Foi então que Malar colocou ambas as mãos nos ombros do amigo. Forçou ele a olhá-lo nos olhos. Poucos instantes depois Hiotum pareceu se acalmar. 

"Uma relação de discípulo-mestre é mútua, Hiotum. Sabe disso! Arnok tem tanta culpa nisso quanto você, talvez até mais."

"Mas o garoto não fez nada…" Ele retrucou, choroso. "Apenas seguiu os instintos, os medos, as inseguranças. Se eu não fui capaz de ver isso, de criar um rumo melhor para ele…"

"Então seja agora!" Malar respondeu num tom mais alto e assertivo que antes. "Crie um rumo para Arnok. Um rumo que ele se orgulhe e você também. Você é o mestre dele, Hiotum. É a figura que ensina ele a muitas coisas, então seja isso. O melhor que puder." Limpou os ombros de Hiotum, como se tirasse um enorme peso dali. "Não é um canalha como o Serra que vai te substituir. Tenha certeza disso."

Um momento de silêncio recaiu sobre eles. Hiotum tentava olhar nos olhos do amigo depois de tudo aquilo, mas algo em seu âmago o impedia. Não sabia ao certo o que era, mas incomodava, como um gosto agro. 

“Falamos e falamos dele, mas onde o garoto está no fim das contas?” Malar perguntou, enquanto caminhava em direção à saída do recinto. “Vai contar a ele sobre a reunião?” Abriu a porta para Hiotum, enquanto ele ainda evitava olhá-lo nos olhos. 

“Mesmo se eu quisesse, não poderia contar para ele no momento.” Disse, ouvindo ao longe alguns alunos o cumprimentando. Retribuiu apenas com aceno de cabeça, enquanto Malar, com um aceno de mãos. “Está em missão em um dos arquipélagos.” 

“O trio em campo mais uma vez?” Perguntou, de frente para a porta que os levaria para fora do coração da academia. 

“Sim…”A porta se abriu, com uma nostálgica brisa de veraneio lhe banhando os chifres. Olhou para o horizonte e fechou a cara quando o sol raiou forte em seu rosto. “Muito mais ao norte daqui.”

Fitou o corvo - que havia acabado de sair do ninho - içar voo para longe dali. Ele sumiu naquele alvorecer ameno, rumo a um horizonte ainda mais distante. Sobrevoou cidades, campos, trupes de viajantes, praias e então, finalmente, o mar. 

O sol já iluminava o topo de sua cabeça, quando avistou o pedaço de terra distante em que pousaria. 

Uma floresta alta e densa.

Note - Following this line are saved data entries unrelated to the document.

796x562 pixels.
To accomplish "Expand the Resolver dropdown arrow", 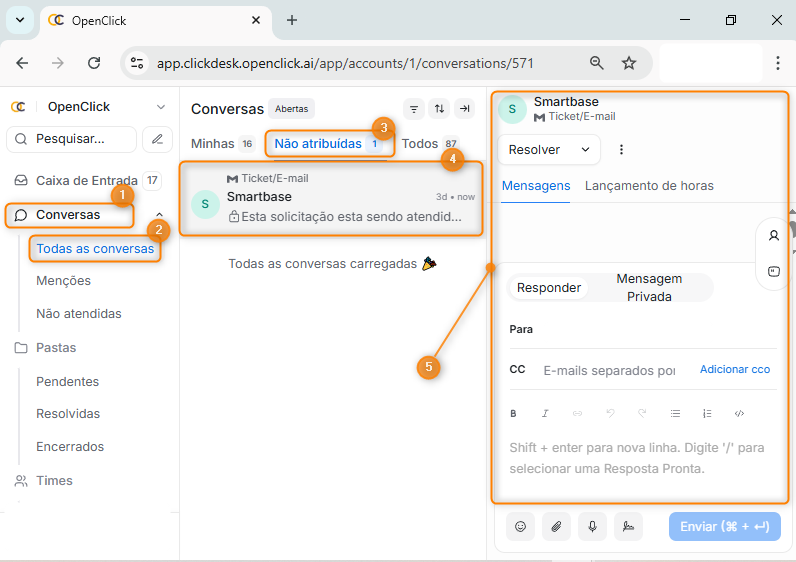I will tap(585, 150).
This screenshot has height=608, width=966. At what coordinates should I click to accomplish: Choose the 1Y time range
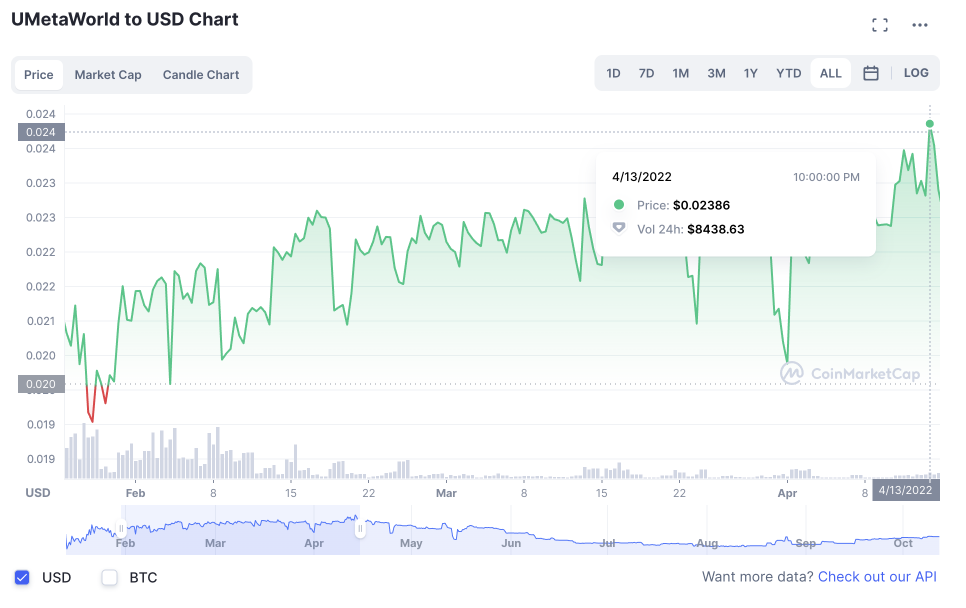tap(750, 73)
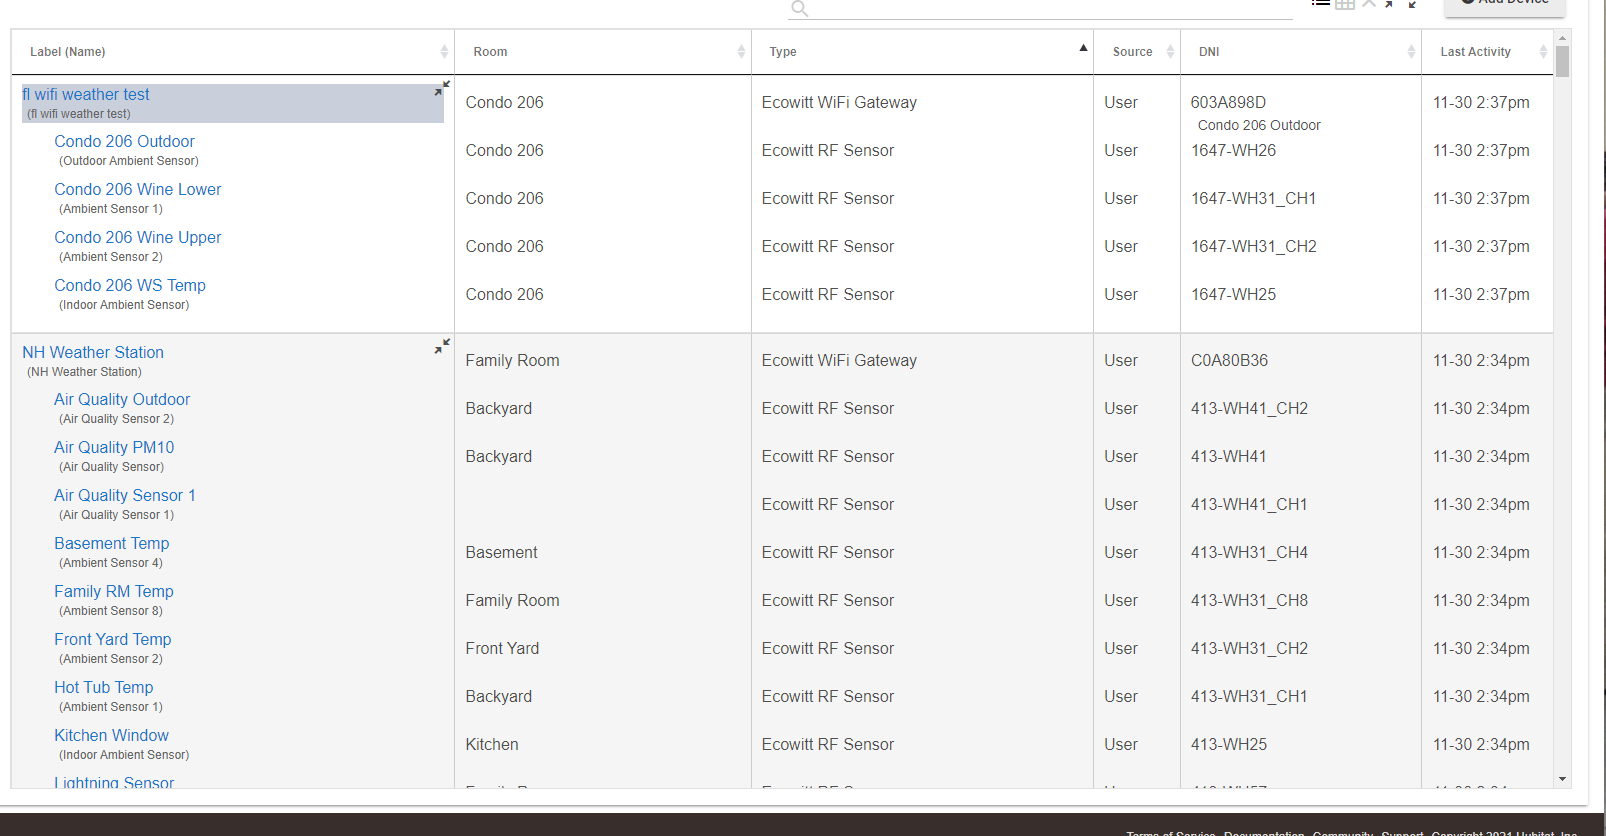The width and height of the screenshot is (1606, 836).
Task: Sort by Last Activity column
Action: click(x=1475, y=52)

Seus picos eram secos, mas quanto mais próximas ao chão, mais úmido o lugar ficava. Ali, forrado de grama verde e rasteira, era lar para tantas criaturas. Um bando de servos se alimentava por perto, com um macho imponente ao centro, enquanto as fêmeas o rodeavam. De um instante para o outro, todos ergueram as cabeças. Com as orelhas eriçadas, o líder do grupo olhou ao redor até que correu, com o restante do grupo o acompanhando. O cenário, antes cheio de vida, agora estava vazio e silencioso. 

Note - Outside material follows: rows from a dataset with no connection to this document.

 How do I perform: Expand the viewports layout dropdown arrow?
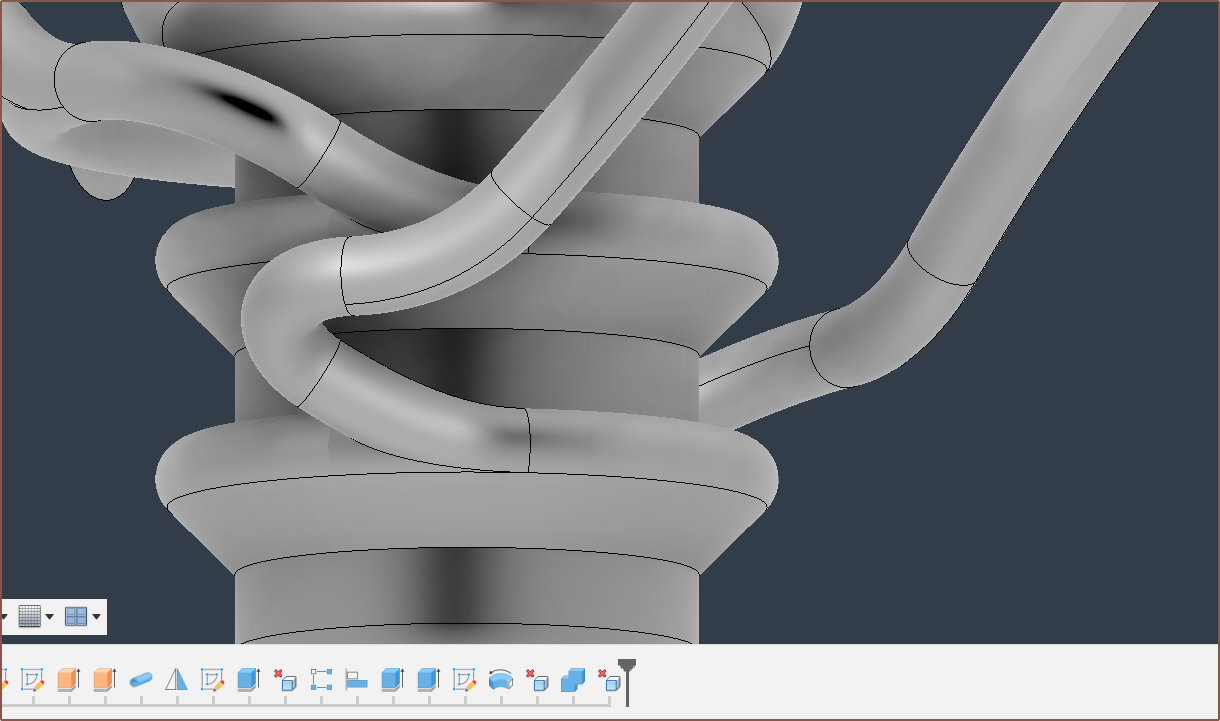[96, 617]
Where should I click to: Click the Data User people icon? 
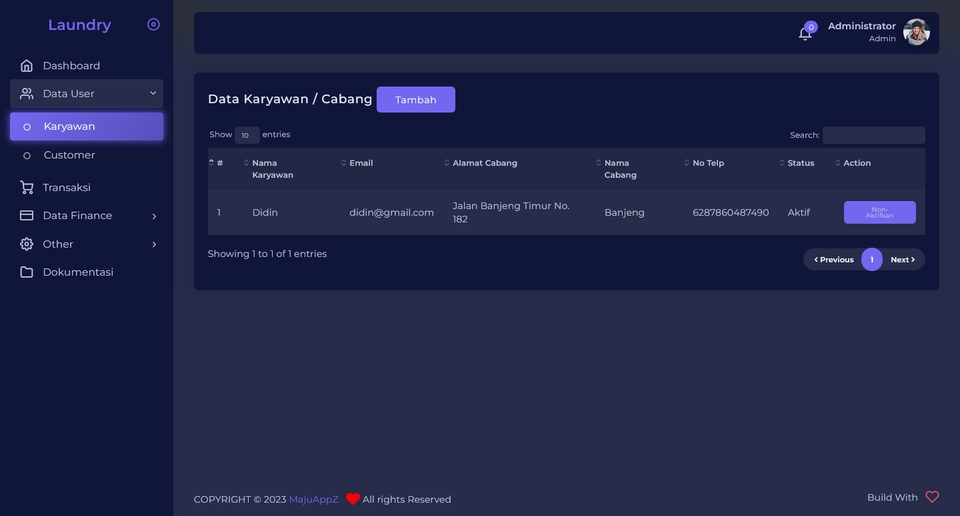click(x=26, y=94)
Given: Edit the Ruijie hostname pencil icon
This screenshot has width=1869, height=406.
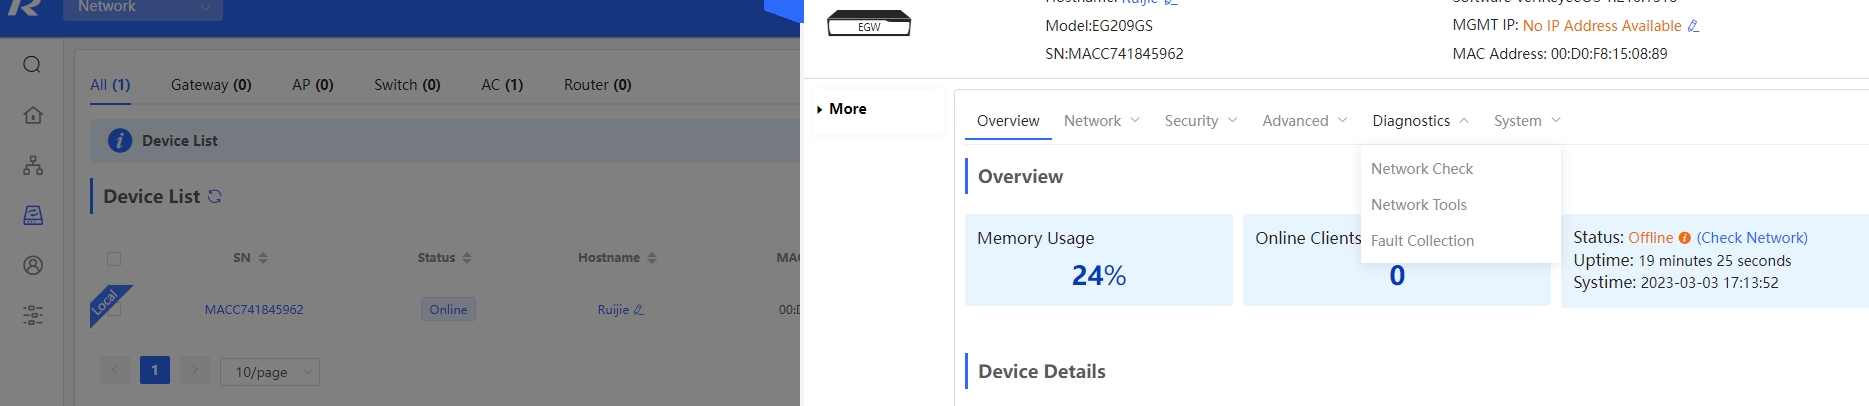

Rápida e soltando um silvo agudo, uma mancha negra passou, quase rente ao chão e voando por entre as árvores. O chão tremeu com força para logo em sequência, uma figura pesada e massiva passar correndo e derrubando tudo em seu caminho. 

Seus pés batendo contra o chão fazia toda a floresta se aquietar e as árvores que derrubava obrigavam os pássaros presentes nas copas a voarem em bando, desesperados. Arfava e guinchava enquanto perseguia a figura negra com olhar. No breve instante que a perdeu de vista, seu lado direito foi golpeado, quebrando todo seu equilíbrio e ritmo. Caído e desorientado, viu a figura negra a poucos passos de distância dele. 

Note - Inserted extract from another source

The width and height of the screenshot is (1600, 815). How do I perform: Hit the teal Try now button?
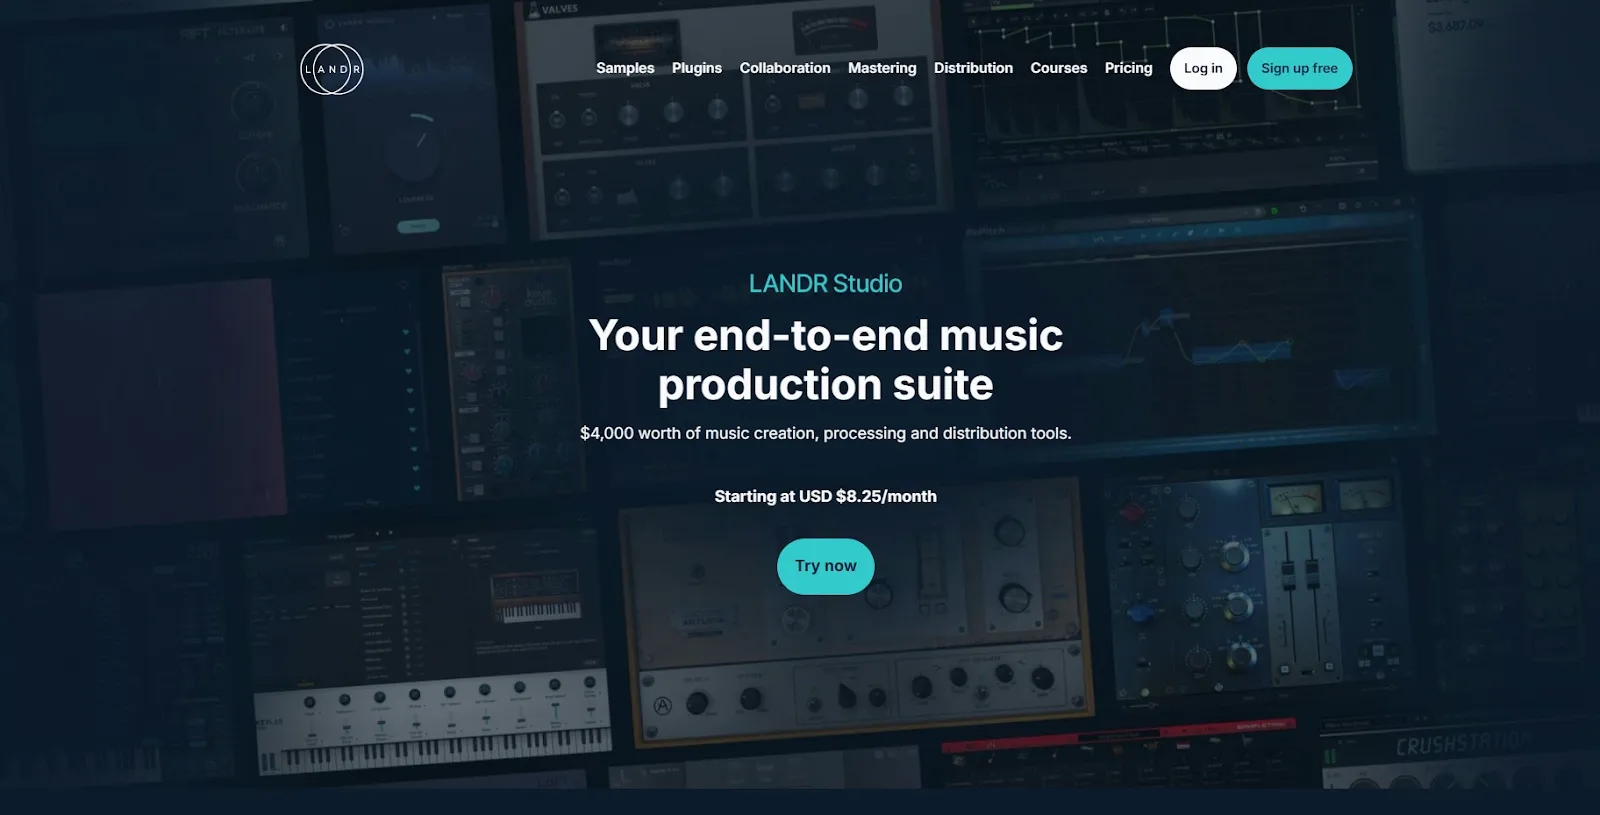coord(825,566)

Enormes asas negras cobriam quase todo seu campo de visão, enquanto a feição de um jovem rapaz, vestindo roupas também escuras, esboçava um sorriso. 

“Você está sendo mais fácil de lidar do que eu imaginava.” Arnok comentou, ajeitando a própria postura e aguardando o animal a sua frente se levantar.